Les failles du laboratoire de Rio, Ladetec, avaient déjà été mises à jour. L'AMA avait suspendu son attestation officielle en 2012, à la suite d'un résultat positif erroné, avant que son statut ne soit révoqué en 2013.

Rio risque donc de ne pas avoir de laboratoire agréé sur son territoire pendant les JO deux ans après qu'il eut été fermé pendant la Coupe du monde de football de 2014.

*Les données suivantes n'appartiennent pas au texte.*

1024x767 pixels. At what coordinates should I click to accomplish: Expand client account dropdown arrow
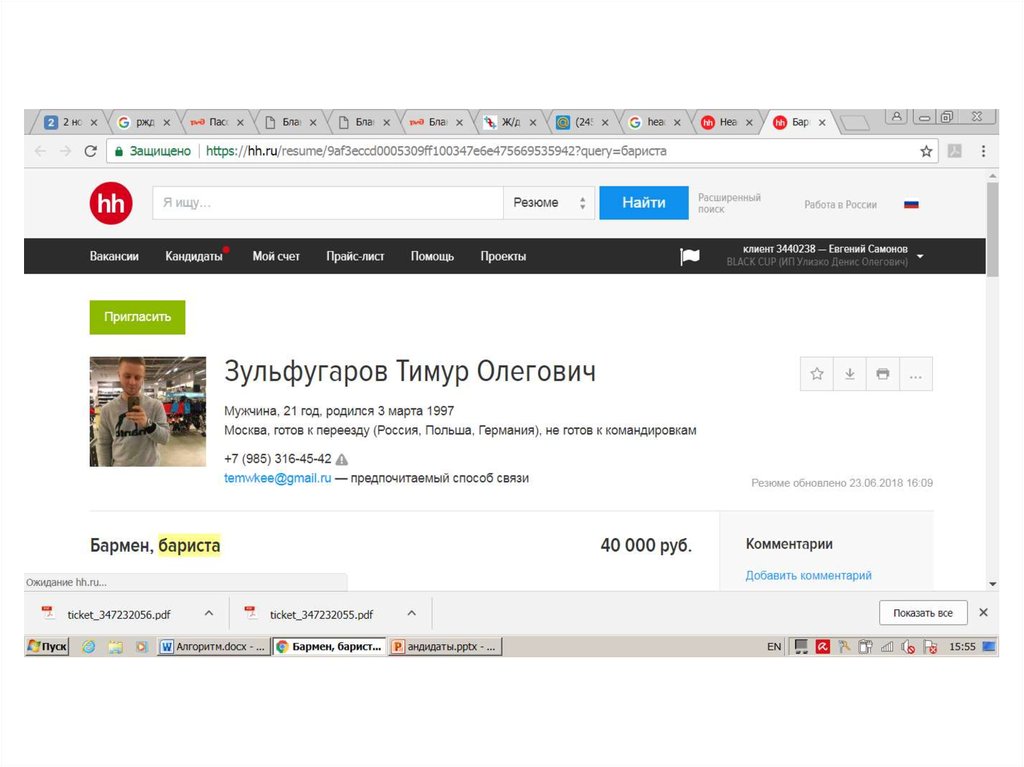[920, 257]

L'AMA n'a pas précisé la nature des problèmes rencontrés cette fois par le laboratoire.

«La suspension, qui a été imposée en date de mercredi quand le laboratoire de Rio en a été informé, interdit au laboratoire de mener quelque test que ce soit sur les échantillons d'urine et de sang», a indiqué l'AMA par communiqué.

Les échantillons collectés auprès des athlètes pendant les prochains Olympiques d'été seront ainsi transportés dans un laboratoire situé dans un autre pays afin d'y être testés.

«Cela nous assurera qu'il n'y a pas de lacune dans les procédures et que l'intégrité des échantillons est maintenue», a expliqué le prochain directeur général de l'AMA, Olivier Niggli.

Il a ajouté que l'agence «travaillera de concert avec le laboratoire afin de l'aider à régler le problème».

Le laboratoire peut en appeler de cette suspension auprès du Tribunal arbitral du sport. Il a 21 jours pour ce faire.

La FIFA avait trouvé une solution au cours du Mondial 2014, mais cela lui avait coûté des centaines de milliers de dollars. Les échantillons avaient alors été transportés par avion jusqu'en Suisse, où ils avaient été testés dans un laboratoire agréé de Lausanne. Aucun de ces échantillons n'avait été testé après la limite permise de 36 heures suivant sa collecte.

Si le laboratoire de Rio de Janeiro ne récupère pas son attestation officielle dans les six prochaines semaines, les autres laboratoires agréés par l'AMA se trouvent à Los Angeles, Salt Lake City, Bogota en Colombie, La Havane et Mexico.